Perché in Italia il Barocco è ai margini della programmazione dei teatri, al contrario di ciò che succede all’estero e in Francia in particolare?
Perché l’Italia è arrivata tardi, rispetto ad altre nazioni europee. Quando negli anni Settanta del secolo scorso nei Paesi Bassi, in Inghilterra e poi in Francia e in Germania si iniziava a far musica su strumenti d’epoca, eseguendo la musica pre-classica alla luce dei trattati e delle informazioni storiche, qui da noi si continuava a far Vivaldi o Bach alla maniera di sempre. Siamo arrivati in ritardo e scontiamo ancora questo ritardo. Oggi l’Italia annovera molti e ottimi gruppi specializzati nella musica barocca, ma il sistema di produzione teatrale è ancora legato alla tradizione belcantistica e se ne scolla raramente. Alcuni teatri italiani, secondo che siano retti da direttori artistici illuminati, programmano opere barocche, ma ancora non vi è quella consuetudine che ammiriamo in Francia o in Germania. Io sarò felice quando vedrò che Vivaldi e Händel saranno considerati operisti da mettere in cartellone al pari di Mozart, Rossini e Verdi.

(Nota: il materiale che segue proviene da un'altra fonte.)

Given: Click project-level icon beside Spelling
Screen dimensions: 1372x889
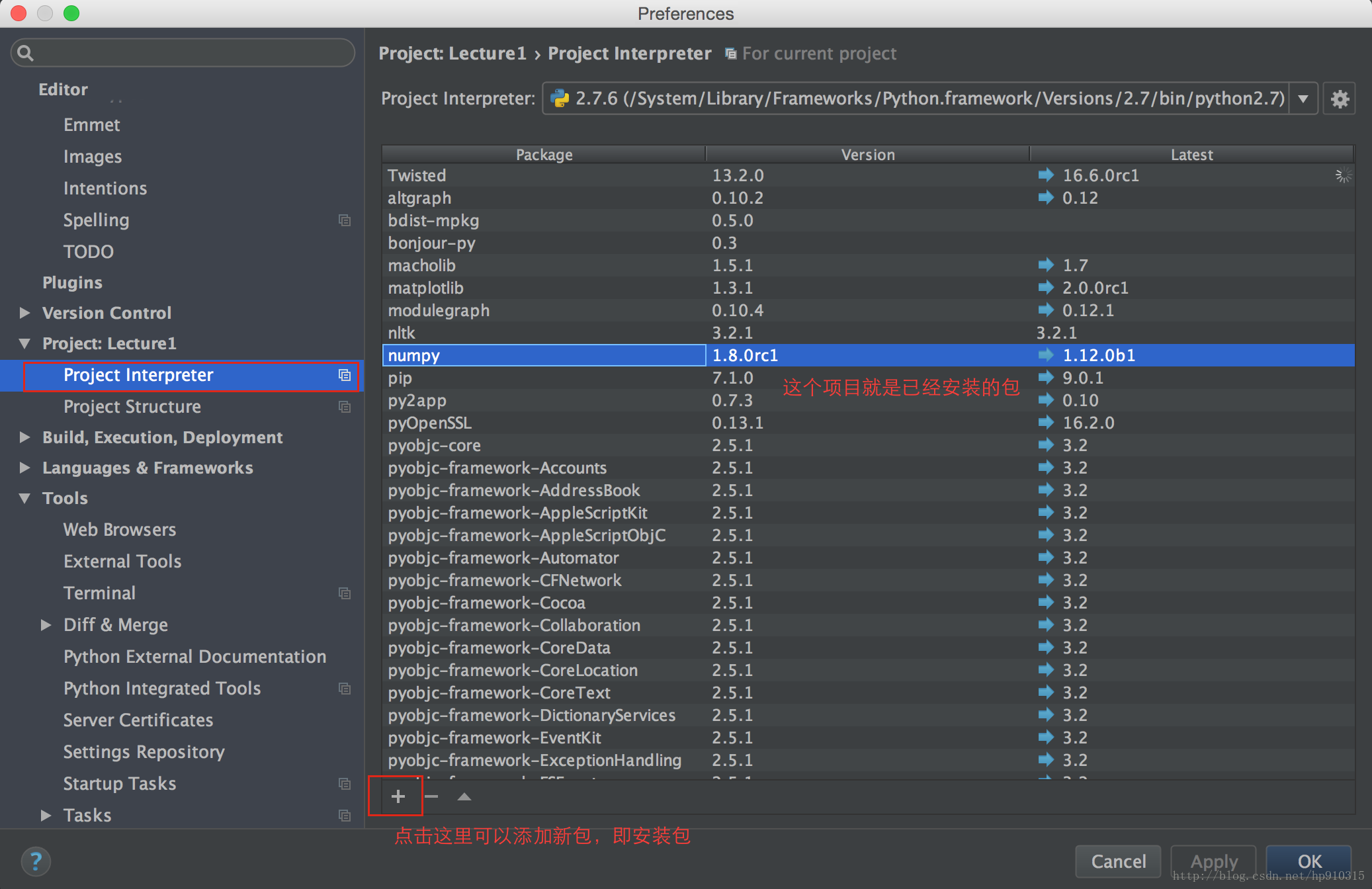Looking at the screenshot, I should (x=345, y=220).
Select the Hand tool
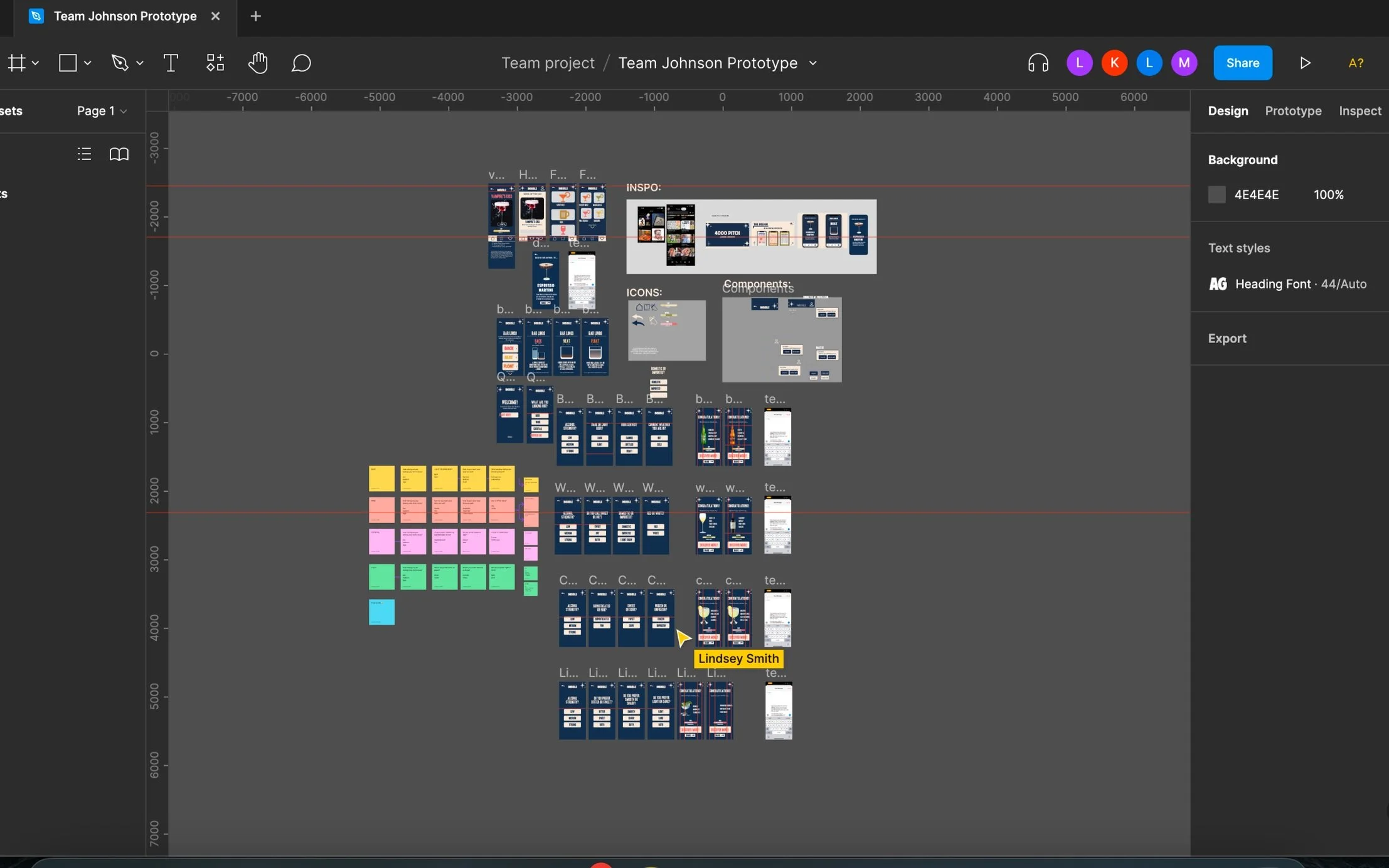This screenshot has width=1389, height=868. point(258,63)
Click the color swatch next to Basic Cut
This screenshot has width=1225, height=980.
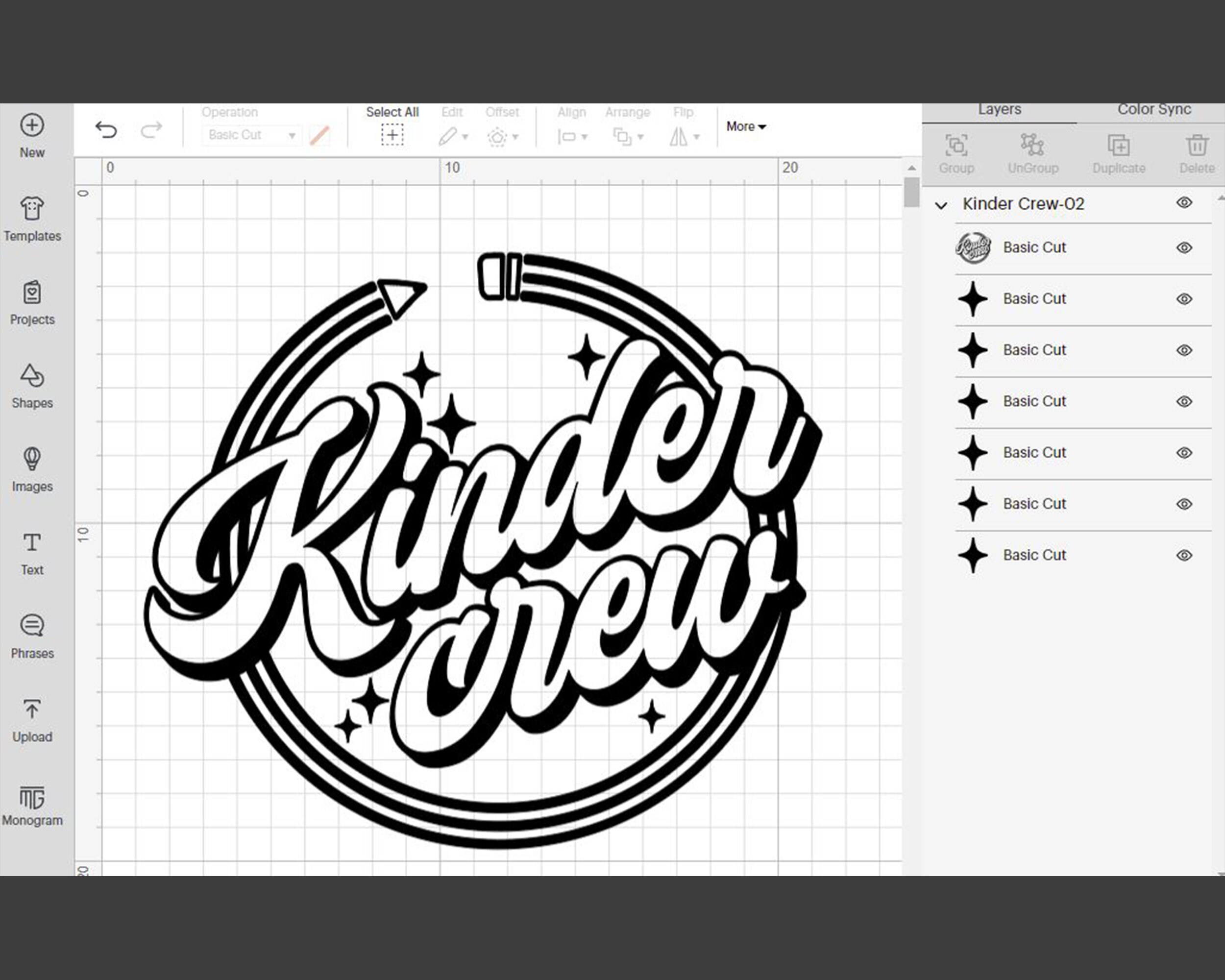coord(320,135)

L’ho chiesto anche al suo giovane collega Michele Spotti: cosa pensa dello streaming, avrà giocoforza un futuro o sarebbe meglio farne un uso diverso?
Come tutte le risorse tecnologiche e gli strumenti d’ogni tipo, possono essere buoni o cattivi secondo l’uso o l’abuso che se ne fa. Il cellulare è una benedizione, purché uno non vi stia incollato tutto il giorno a ciattare, Youtube offre un repertorio monumentale e utilissimo, purché non si creda che la musica debba essere ascoltata là sopra, etc. Lo strìming – me lo lasci deformare in italiano – è un modo utilissimo e benedetto per ascoltare o vedere spettacoli quando uno si è rotto una gamba e non può andare in teatro, oppure in caso di pandemia mondiale o invasione delle cavallette. La musica, il teatro, sono ovviamente un’altra cosa e, appena potremo tornare a vedere gli spettacoli dal vivo, saranno in pochi a rimpiangere l’ascolto e la visione sui tablet o i computer, funestati da zap zip e interruzioni di linea o da suoni scatolari. Ben venga dunque lo strìming, benedetto in questi giorni difficili, ma non crediamo che lo spettacolo e la musica possano esser da esso surrogati.

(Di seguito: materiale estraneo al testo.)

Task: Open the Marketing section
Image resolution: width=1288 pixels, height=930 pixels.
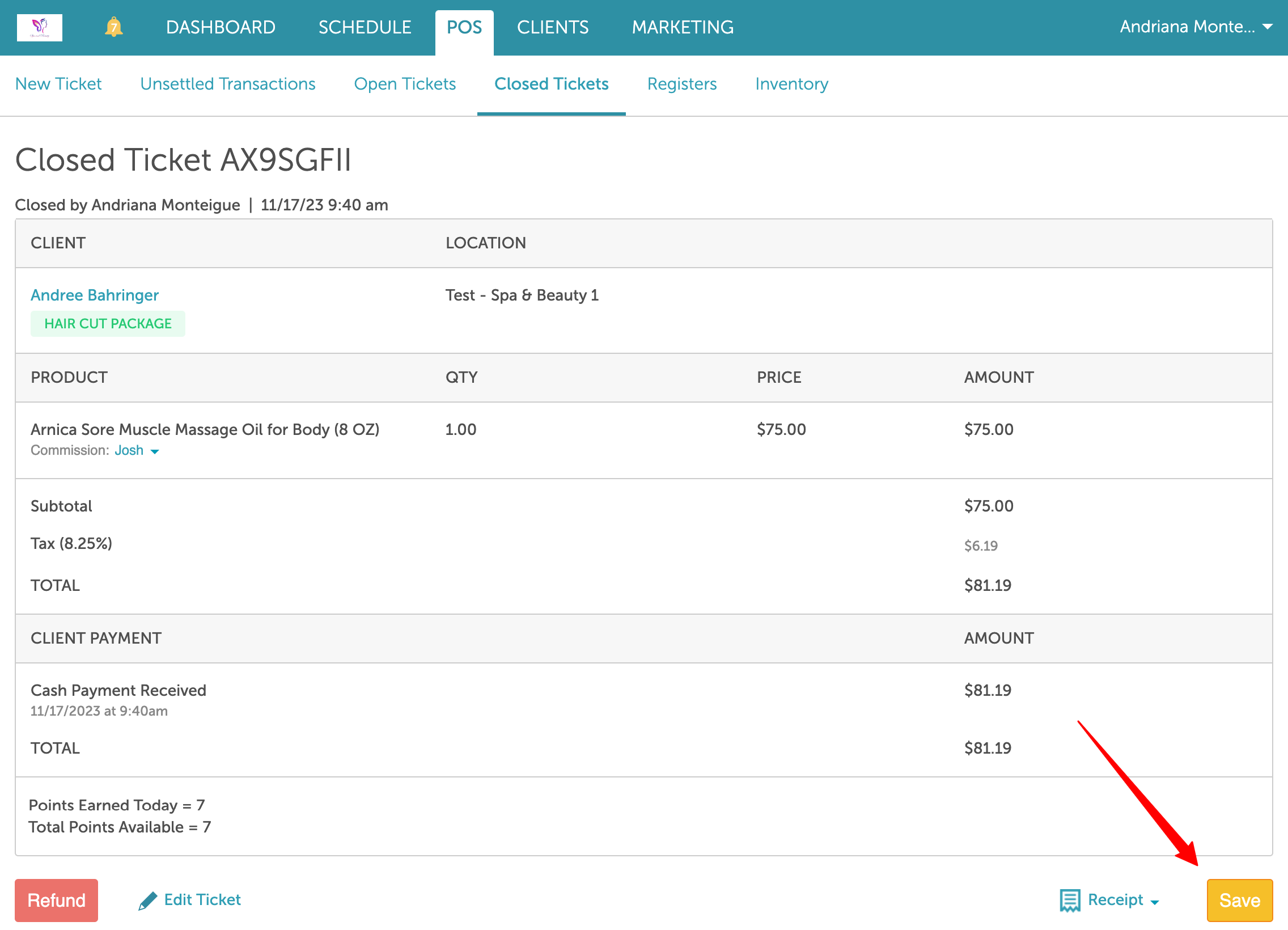Action: click(683, 27)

Il programma del suo concerto è davvero impegnativo. Qual è il criterio col quale è stato pensato?
Se mi avessero chiesto un titolo per sintetizzarne il senso, avrei detto: «Potere e musica in antico regime». Si parte dal Vespro di Monteverdi – i primi due salmi, Dominum ad adiuvandum me e Dixit Dominus – si passa all’ouverture del Malade imaginaire di Charpentier, la Passacaille d’Armide di Lully, un concerto per violino di Bach e si termina con la grande sinfonia Militare di Haydn. È la rappresentazione plastica del potere d’antico regime: il potere di Dio e della religione, dipinto dal saettante esordio dei salmi guerrieri di Monteverdi, il potere dei re, descritto nella glorificazione di Re Sole da parte dei suoi sudditi Charpentier e Lully, il potere della musica, di cui Bach è espressione, e infine il potere militare, immortalato dalla sinfonia di Haydn che ci descrive la fine d’un mondo dissolto di lì a poco dalla Rivoluzione.
Un bel cimento.
Ok, buio in sala e pronti all’ascolto!